Copy the lines from the one with "This screenshot has height=351, width=501." through the last line, replacing "Instruction" with "Goal" and leaving everything else unchanged.
-- START OF Data to use --
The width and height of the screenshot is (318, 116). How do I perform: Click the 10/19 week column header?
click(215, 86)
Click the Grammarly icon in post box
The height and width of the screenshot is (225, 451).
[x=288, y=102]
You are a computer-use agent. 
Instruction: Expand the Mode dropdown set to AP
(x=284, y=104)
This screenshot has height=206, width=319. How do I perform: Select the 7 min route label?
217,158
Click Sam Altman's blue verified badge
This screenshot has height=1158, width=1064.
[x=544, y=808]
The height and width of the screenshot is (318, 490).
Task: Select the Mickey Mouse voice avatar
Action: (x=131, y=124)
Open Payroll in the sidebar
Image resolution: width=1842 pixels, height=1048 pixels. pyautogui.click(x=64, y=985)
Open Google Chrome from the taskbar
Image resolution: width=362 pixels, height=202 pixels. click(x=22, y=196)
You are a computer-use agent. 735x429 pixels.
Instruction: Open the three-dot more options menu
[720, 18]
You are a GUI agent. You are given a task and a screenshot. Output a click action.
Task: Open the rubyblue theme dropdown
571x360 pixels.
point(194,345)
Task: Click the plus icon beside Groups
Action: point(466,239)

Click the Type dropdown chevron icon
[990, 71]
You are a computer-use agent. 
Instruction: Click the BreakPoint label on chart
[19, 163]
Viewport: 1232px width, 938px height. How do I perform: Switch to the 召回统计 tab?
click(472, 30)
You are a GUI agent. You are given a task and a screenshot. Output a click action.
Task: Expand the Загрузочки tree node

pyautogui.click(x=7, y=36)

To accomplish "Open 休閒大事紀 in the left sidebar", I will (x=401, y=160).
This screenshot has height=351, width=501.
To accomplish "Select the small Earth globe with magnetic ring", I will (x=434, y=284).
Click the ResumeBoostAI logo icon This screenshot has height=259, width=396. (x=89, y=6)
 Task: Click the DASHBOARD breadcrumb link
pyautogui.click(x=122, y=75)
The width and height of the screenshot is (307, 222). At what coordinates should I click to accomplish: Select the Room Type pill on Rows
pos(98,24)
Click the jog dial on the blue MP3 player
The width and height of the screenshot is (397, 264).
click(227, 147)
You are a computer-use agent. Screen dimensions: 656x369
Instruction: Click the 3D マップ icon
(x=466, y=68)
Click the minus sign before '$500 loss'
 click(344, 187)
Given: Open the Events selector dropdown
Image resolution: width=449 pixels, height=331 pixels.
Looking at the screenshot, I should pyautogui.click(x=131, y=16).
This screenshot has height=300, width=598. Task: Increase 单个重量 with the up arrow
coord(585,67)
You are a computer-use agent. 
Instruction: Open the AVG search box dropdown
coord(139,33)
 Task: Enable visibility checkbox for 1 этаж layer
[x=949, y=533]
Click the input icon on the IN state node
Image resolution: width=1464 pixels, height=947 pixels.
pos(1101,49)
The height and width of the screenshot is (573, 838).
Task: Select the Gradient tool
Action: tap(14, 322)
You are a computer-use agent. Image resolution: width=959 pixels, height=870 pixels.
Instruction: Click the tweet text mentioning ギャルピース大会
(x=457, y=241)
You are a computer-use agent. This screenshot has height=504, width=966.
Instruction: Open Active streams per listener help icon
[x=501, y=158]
-- END OF Data to use --
• _Completed exercise_
This screenshot has height=351, width=501.
To accomplish "Select the small Earth globe with magnetic ring", I will (x=434, y=284).
Click the ResumeBoostAI logo icon This screenshot has height=259, width=396. (x=89, y=6)
 Task: Click the DASHBOARD breadcrumb link
pyautogui.click(x=122, y=75)
The width and height of the screenshot is (307, 222). At what coordinates should I click to accomplish: Select the Room Type pill on Rows
pos(98,24)
Click the jog dial on the blue MP3 player
The width and height of the screenshot is (397, 264).
click(227, 147)
You are a computer-use agent. Screen dimensions: 656x369
Goal: Click the 3D マップ icon
(x=466, y=68)
Click the minus sign before '$500 loss'
 click(344, 187)
Given: Open the Events selector dropdown
Image resolution: width=449 pixels, height=331 pixels.
Looking at the screenshot, I should pyautogui.click(x=131, y=16).
This screenshot has height=300, width=598. Task: Increase 单个重量 with the up arrow
coord(585,67)
You are a computer-use agent. 
Goal: Open the AVG search box dropdown
coord(139,33)
 Task: Enable visibility checkbox for 1 этаж layer
[x=949, y=533]
Click the input icon on the IN state node
Image resolution: width=1464 pixels, height=947 pixels.
pos(1101,49)
The height and width of the screenshot is (573, 838).
Task: Select the Gradient tool
Action: tap(14, 322)
You are a computer-use agent. Image resolution: width=959 pixels, height=870 pixels.
Goal: Click the tweet text mentioning ギャルピース大会
(x=457, y=241)
You are a computer-use agent. This screenshot has height=504, width=966.
Goal: Open Active streams per listener help icon
[x=501, y=158]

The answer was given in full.